When asked about his thoughts on the strikes, Cyril said he understood and empathised with the RMT, but felt that their actions should have not been carried out at the cost of the travel disruptions for regular commuters.
We asked Sophie, a university student, if the rail strikes affected her. She said: “Yes. I was supposed to go home on Saturday and I couldn’t really book a train home.”
When asked about any transport alternatives, Sophie said that travelling by bus and Uber seemed to be the next best options. However, she felt that travelling by cab was way more expensive, and was not the most feasible option.
Speaking about the rail strikes, Naom, a frequent user of the tube who works in Central London, felt that there needed to be more awareness about the strikes, especially among people from other countries visiting London.
This was further highlighted when we spoke to a tourist on condition of anonymity. She claimed that those travelling in her party had no idea about any strikes. They also claimed to have faced no strike-related difficulties, except a technical glitch on the Piccadilly Line.
Disruptions also meant that some trains arrived extremely late, and even skipped certain stations altogether.
To better understand the sentiments of students experiencing difficulties because of rail disruptions, we visited the Harrow campus of the University of Westminster. Simona, a master’s student, said: “Today, I took the Elizabeth Line and it didn’t come straight away to Liverpool Street. It went to White Chapel first and then came to Liverpool street. I missed half of my lesson. I also got marked late on my attendance and it affected me.”

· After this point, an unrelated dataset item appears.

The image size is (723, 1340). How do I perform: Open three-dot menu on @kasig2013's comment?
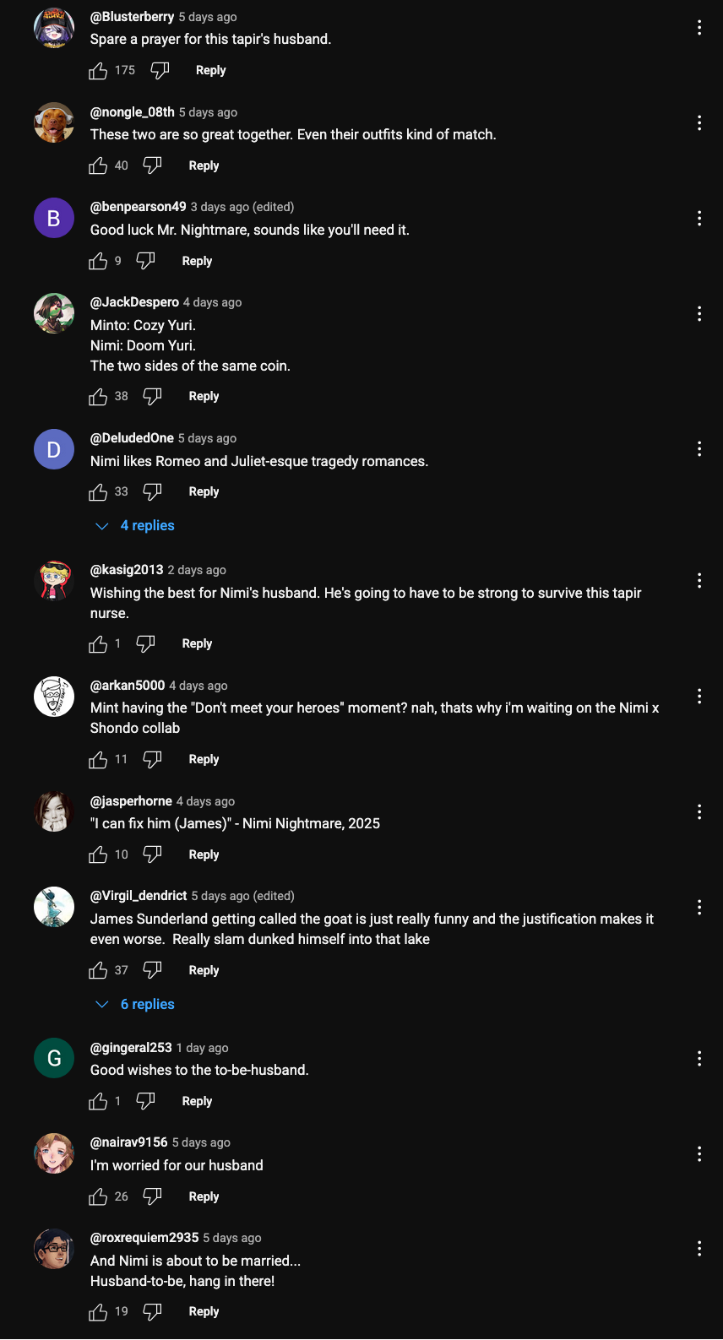(x=699, y=580)
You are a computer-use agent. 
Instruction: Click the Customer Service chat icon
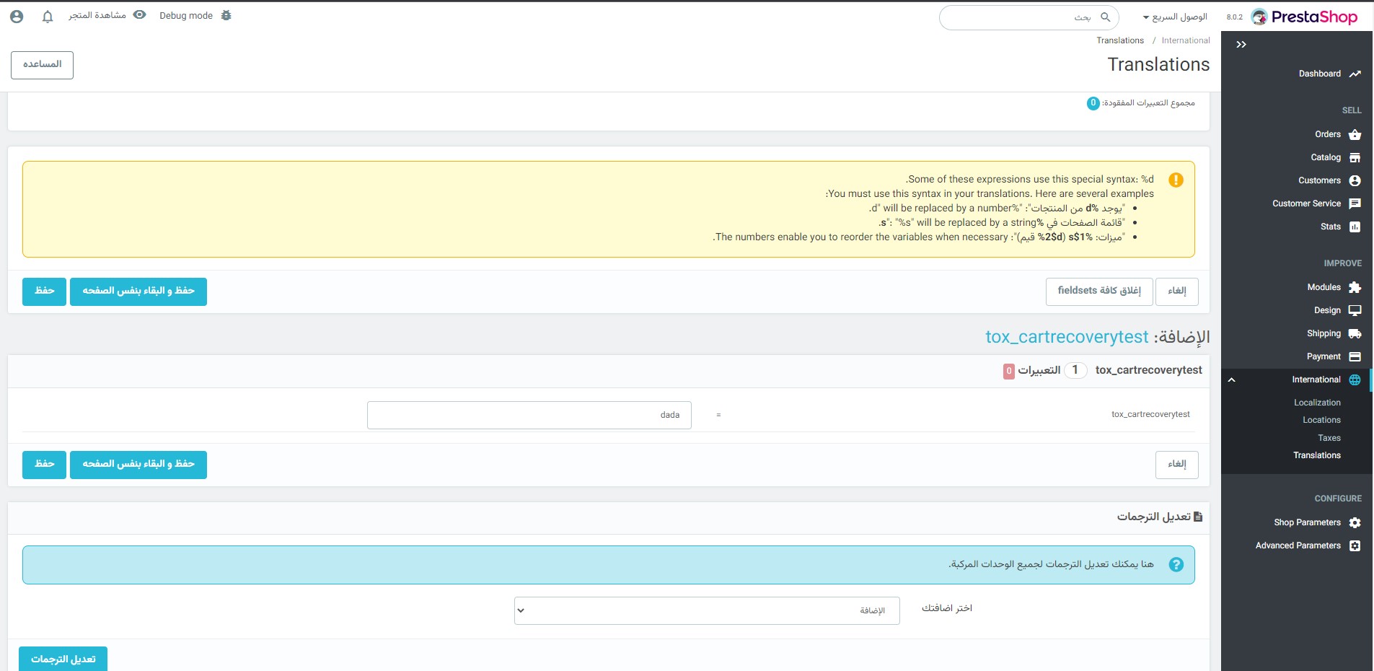[1354, 203]
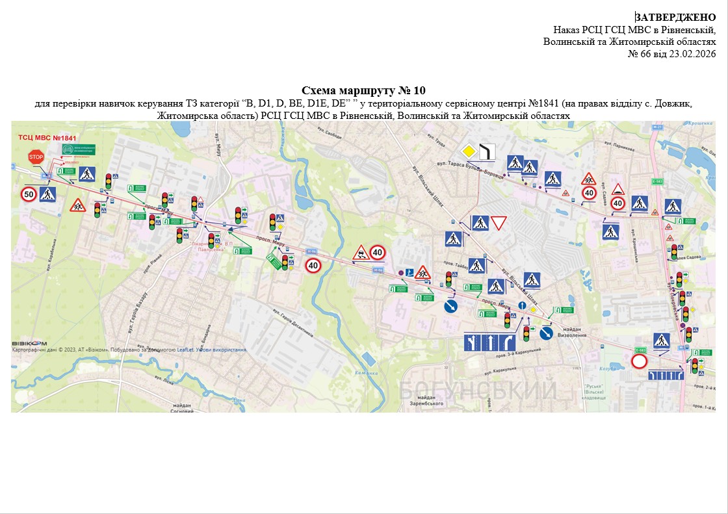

Simona’s worries did not just end there, unfortunately. Rail disruptions also affected her part-time job. She said: “I was late for my work and it affected my hours. This led to a deduction from my salary. That affected me a lot personally. I was also late to reach home as I reached at 1 am that night. For a girl, it’s really risky to come at that time. Even on the weekend, I was late to reach everywhere.”
We tried contacting members of staff from Kings Cross St. Pancras for their views on the strikes. However, they refused to comment.
The possibilities of future strikes were reaffirmed by RMT General Secretary Mike Lynch. Lynch – in an interview with Sky News – said that plans for strikes remain ‘very alive’ with a re-ballot to decide on further strikes taking place on the 15th of November.
With the threat of future strikes looming over commuters, it remains to be seen how badly affected London’s commuters will be if the RMT decides to call strike action in the near future.